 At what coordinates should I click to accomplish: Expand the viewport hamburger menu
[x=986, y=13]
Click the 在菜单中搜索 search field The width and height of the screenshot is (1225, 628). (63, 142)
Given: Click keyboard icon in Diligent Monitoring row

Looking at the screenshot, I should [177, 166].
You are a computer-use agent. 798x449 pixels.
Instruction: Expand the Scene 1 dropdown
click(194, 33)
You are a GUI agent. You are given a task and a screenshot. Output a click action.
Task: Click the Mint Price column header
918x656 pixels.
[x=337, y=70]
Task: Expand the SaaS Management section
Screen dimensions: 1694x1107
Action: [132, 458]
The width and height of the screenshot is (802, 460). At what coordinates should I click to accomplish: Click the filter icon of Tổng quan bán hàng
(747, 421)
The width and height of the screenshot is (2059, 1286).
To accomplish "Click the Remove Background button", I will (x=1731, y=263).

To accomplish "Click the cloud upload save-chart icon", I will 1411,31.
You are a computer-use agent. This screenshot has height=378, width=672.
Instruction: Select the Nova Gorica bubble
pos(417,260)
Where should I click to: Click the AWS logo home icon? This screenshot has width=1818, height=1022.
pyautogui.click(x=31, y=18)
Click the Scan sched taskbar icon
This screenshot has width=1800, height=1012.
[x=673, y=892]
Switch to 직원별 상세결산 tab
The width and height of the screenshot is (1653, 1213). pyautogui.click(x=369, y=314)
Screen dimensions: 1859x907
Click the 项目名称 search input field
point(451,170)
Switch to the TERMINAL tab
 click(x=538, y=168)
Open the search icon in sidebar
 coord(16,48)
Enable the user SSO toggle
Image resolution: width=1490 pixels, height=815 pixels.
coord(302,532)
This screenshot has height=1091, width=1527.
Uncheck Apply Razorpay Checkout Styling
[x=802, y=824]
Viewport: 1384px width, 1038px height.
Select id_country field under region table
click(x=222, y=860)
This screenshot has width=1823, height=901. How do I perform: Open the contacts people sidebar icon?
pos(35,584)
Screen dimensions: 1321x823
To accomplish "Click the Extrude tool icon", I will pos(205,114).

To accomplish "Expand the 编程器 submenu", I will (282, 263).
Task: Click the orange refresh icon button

◇ ◇ ◇ ◇

# [Exercise brief]
The answer must consist of the lines from the one with "Where should I" through the final line of the entries above, exactly as they are, and nothing else.

# [Exercise solution]
Where should I click to: Click the AWS logo home icon? This screenshot has width=1818, height=1022.
pyautogui.click(x=31, y=18)
Click the Scan sched taskbar icon
This screenshot has width=1800, height=1012.
[x=673, y=892]
Switch to 직원별 상세결산 tab
The width and height of the screenshot is (1653, 1213). pyautogui.click(x=369, y=314)
Screen dimensions: 1859x907
Click the 项目名称 search input field
point(451,170)
Switch to the TERMINAL tab
 click(x=538, y=168)
Open the search icon in sidebar
 coord(16,48)
Enable the user SSO toggle
Image resolution: width=1490 pixels, height=815 pixels.
coord(302,532)
This screenshot has height=1091, width=1527.
Uncheck Apply Razorpay Checkout Styling
[x=802, y=824]
Viewport: 1384px width, 1038px height.
Select id_country field under region table
click(x=222, y=860)
This screenshot has width=1823, height=901. How do I perform: Open the contacts people sidebar icon?
pos(35,584)
Screen dimensions: 1321x823
To accomplish "Click the Extrude tool icon", I will pos(205,114).

To accomplish "Expand the 编程器 submenu", I will (282, 263).
Task: Click the orange refresh icon button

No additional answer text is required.